Did you already try to investigate the log /var/log/messages on the ESM ?
If yes, is there any error / warning during the time you faces the issues ?
Do you have a large amount of alarms and cases that are open or even automated reports that are running?
If you can keep a few ssh terminal sessions into the ESM run the below in each terminal after you restart and can log into the GUI might give you a clue.
# tail -f /var/log/messages
Also, check all your receivers disk usage under /var/log/data/inline/thirdparty.logs/<###> disk usage. You could be overwhelming the system with EPS??
We are running a number of ssh sessions now to monitor some logs and performance.
We are well within the eps ratings for all devices although we have added a few new devices just before the problem started...these are not generating huge numbers of events.
The attempt to stop cpservice never completes. We left it for about 60 hours and then killed the two cpservice processes and restarted the service.
Nothing obvious in the logs so far.
Now that we have the ESM back functioning again we will see if a stop of cpservice will complete because if it doesn't we may have issues if we attempt to upgrade to the latest version.
Update: the cpservice stops cleanly now.
Actually, We are having the same problem and it's basically a bug.

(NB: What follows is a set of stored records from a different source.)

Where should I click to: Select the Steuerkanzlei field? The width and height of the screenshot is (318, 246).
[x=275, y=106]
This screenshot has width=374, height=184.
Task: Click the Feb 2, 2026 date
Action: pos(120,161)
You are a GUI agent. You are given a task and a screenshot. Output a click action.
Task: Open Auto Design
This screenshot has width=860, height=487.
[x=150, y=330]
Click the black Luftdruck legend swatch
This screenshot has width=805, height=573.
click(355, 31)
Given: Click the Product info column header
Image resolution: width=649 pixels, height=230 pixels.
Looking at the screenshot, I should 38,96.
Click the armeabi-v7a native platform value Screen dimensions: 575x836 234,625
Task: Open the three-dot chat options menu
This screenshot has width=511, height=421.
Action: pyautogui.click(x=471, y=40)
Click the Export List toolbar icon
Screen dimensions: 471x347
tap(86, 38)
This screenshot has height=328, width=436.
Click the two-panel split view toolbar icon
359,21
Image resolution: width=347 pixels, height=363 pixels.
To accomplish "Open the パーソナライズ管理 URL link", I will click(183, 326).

- (Bug 37936)ESM is not responding
We've gotten to the point whereas, until there a fix, per McAfee Engineering, when we encounter this we have to kill cpservice
Open HTOP and note the PID of cpservice
kill -9 %PID%
Ours started on the 10th of this month.
By the way, keep an eye on the rror log:
Did anybody found solution for this?
Previously we have hard rebooted the ESM, if anybody knows particular solution and core reason for the problem will be helpful.